Exercise details:
Could you count how many lines of the data include "will" and answer with the number only?

Entries supplied:
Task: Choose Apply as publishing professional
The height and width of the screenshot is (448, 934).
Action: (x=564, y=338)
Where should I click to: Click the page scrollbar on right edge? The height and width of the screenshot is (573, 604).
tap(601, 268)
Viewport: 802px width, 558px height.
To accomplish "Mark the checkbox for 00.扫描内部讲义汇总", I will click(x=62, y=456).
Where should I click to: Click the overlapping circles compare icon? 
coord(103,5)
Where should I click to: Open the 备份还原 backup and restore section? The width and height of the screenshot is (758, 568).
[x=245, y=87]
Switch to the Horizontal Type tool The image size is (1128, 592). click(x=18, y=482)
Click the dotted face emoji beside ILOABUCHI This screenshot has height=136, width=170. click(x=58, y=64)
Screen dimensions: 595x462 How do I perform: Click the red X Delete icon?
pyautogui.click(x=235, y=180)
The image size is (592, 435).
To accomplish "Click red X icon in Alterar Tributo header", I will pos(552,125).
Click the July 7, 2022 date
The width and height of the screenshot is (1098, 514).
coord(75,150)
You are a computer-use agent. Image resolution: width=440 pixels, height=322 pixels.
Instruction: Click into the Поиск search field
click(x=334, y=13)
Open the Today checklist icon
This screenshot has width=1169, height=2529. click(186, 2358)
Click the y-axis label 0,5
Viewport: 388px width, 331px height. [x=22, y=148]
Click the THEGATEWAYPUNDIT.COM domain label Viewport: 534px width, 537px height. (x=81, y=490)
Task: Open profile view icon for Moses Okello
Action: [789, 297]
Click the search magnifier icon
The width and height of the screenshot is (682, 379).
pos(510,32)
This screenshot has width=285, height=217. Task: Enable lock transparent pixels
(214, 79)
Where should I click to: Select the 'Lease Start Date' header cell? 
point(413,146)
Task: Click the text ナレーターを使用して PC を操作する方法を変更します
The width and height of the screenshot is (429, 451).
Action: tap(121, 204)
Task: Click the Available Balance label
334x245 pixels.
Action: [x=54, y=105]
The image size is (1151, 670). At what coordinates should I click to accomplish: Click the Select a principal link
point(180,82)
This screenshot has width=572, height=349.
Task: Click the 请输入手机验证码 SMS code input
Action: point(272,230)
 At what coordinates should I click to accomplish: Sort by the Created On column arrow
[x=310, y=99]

Response for this exercise:
2